Mingly — Multi-LLM Desktop App
Mingly brings Claude, GPT, and locally running Ollama models into a native macOS desktop app. Requests switch between cloud and local models without context loss — history is model-agnostic, sensitive content can stay on-device. In production since early 2026, written in TypeScript on Electron, stored in local SQLite.
Architecture highlight — multi-model routing without reload
Multi-model routing sounds simple but is UX-fragile: most multi-tools trigger a context reset when switching from cloud to local. We abstracted Mingly's conversation history so each turn is serializable independent of the model API. Result: switching mid-conversation from Claude Sonnet to local Llama-3 works without reload — token limits, provider-specific tool calls, and streaming semantics are encapsulated in a model-agnostic layer. Persistence runs on SQLite WAL mode, local models via Ollama MCP, state via Zustand.
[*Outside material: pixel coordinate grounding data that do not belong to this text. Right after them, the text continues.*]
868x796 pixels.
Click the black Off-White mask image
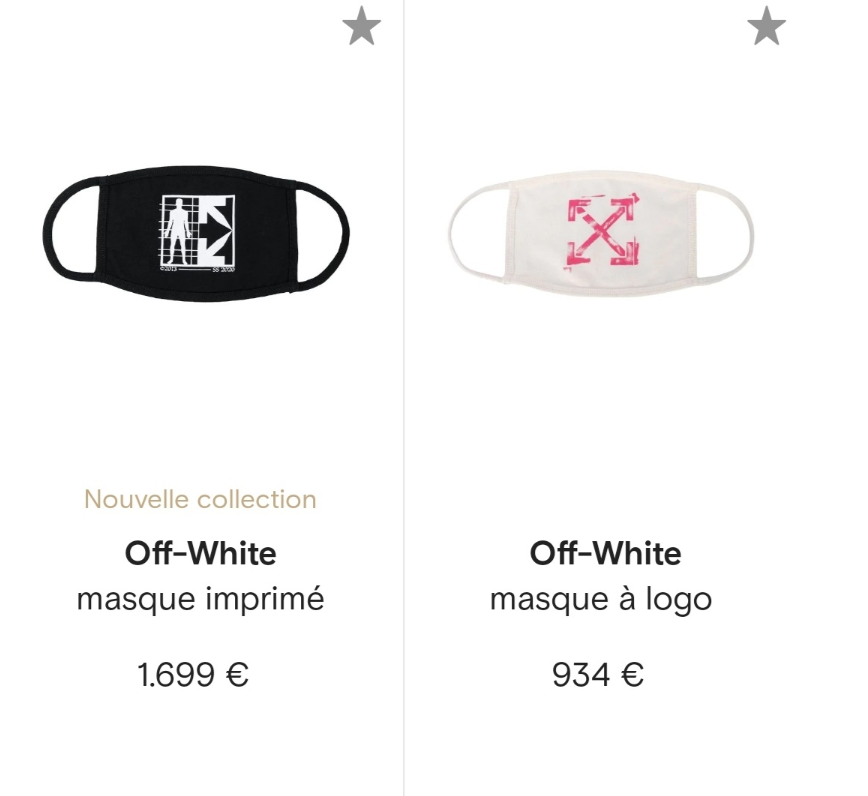pos(196,232)
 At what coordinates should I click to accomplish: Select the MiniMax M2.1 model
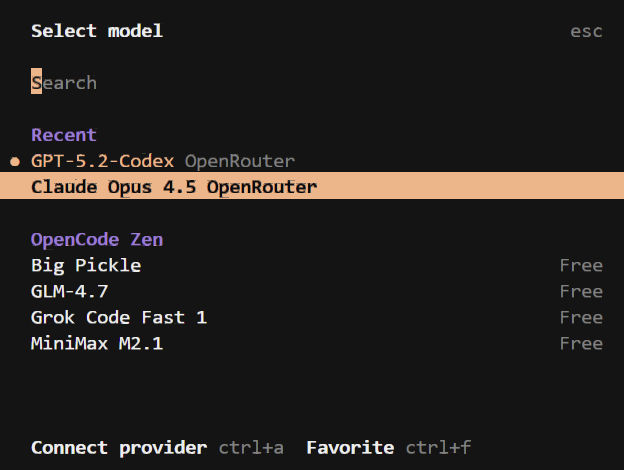(x=97, y=343)
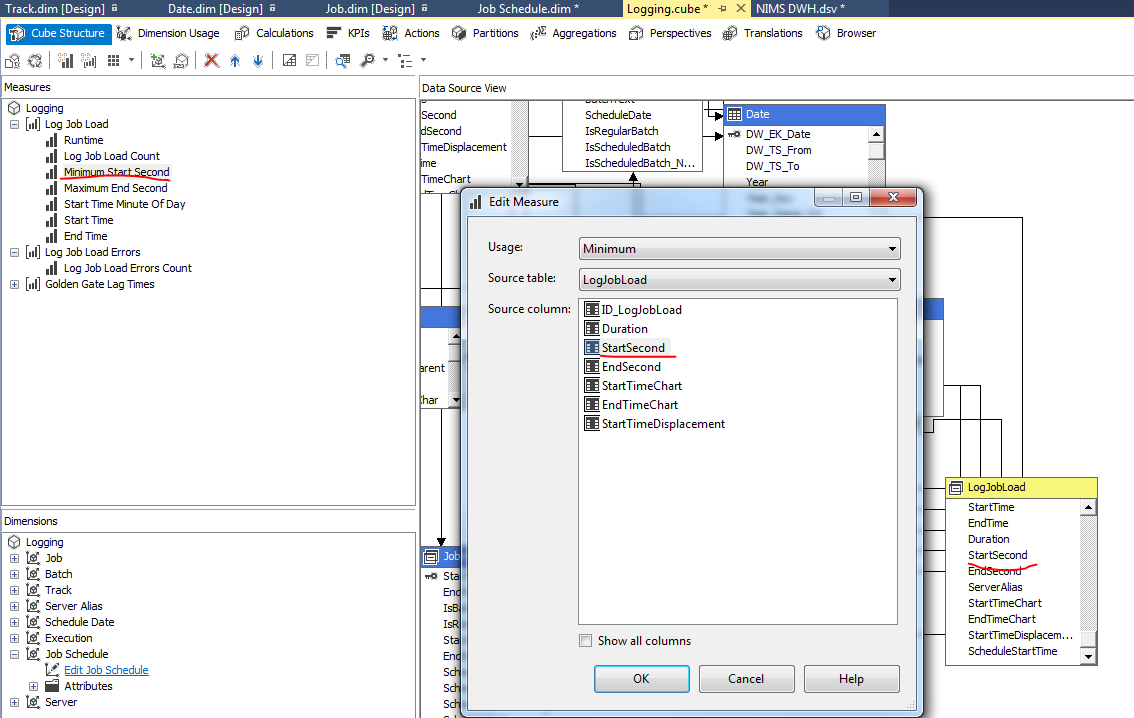This screenshot has height=718, width=1134.
Task: Click the OK button in Edit Measure
Action: [641, 678]
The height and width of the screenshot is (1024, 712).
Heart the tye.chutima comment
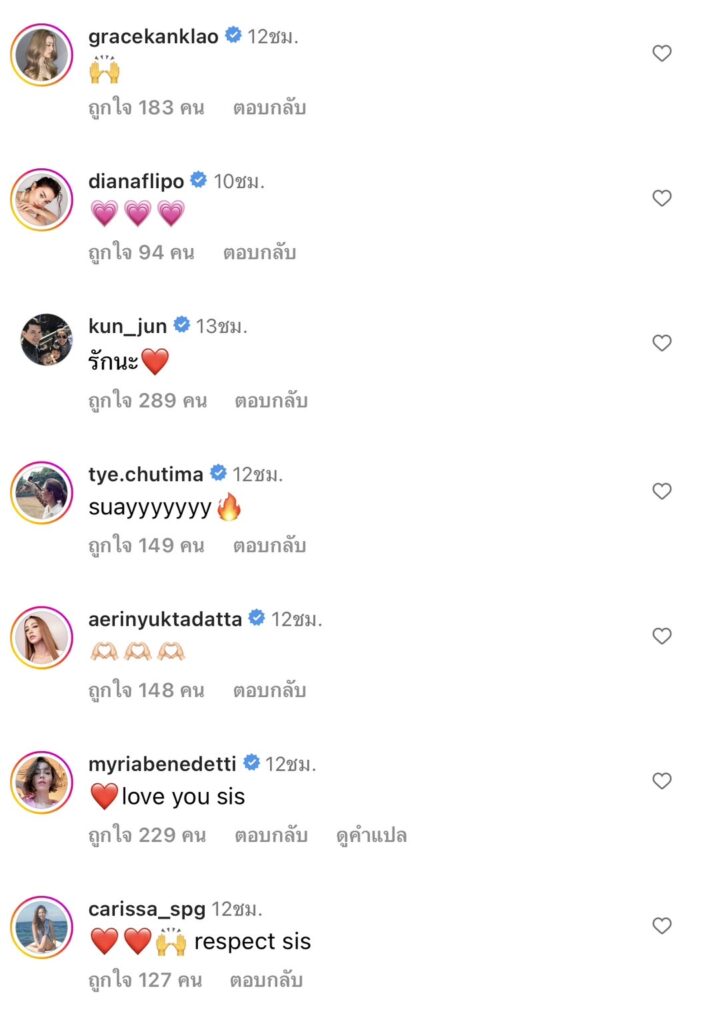coord(661,491)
Privacy mode — when local, when cloud
Not every task needs GPT-5. Research on market data, brainstorming, longer text drafts benefit from cloud models. Sensitive content — contract drafts, HR cases, internal strategy — belongs on local models. Mingly offers an explicit privacy mode that enforces hard routing rules: when active, no content reaches the cloud, not even accidentally. This split answers the most common question in our AI-tool workshops: 'How do I use AI without violating compliance?'
Practice proof for our advisory
From running Mingly we know not only which model is good for what — we know where multi-model strategies break in practice. This experience flows directly into our workshops on AI tools in daily work and into advisory on multi-model strategies for SMEs. Anyone who wants to know how to combine cloud and local models without breaking a Swiss-nDSG privacy impact assessment gets from us not a slide, but a running product as reference.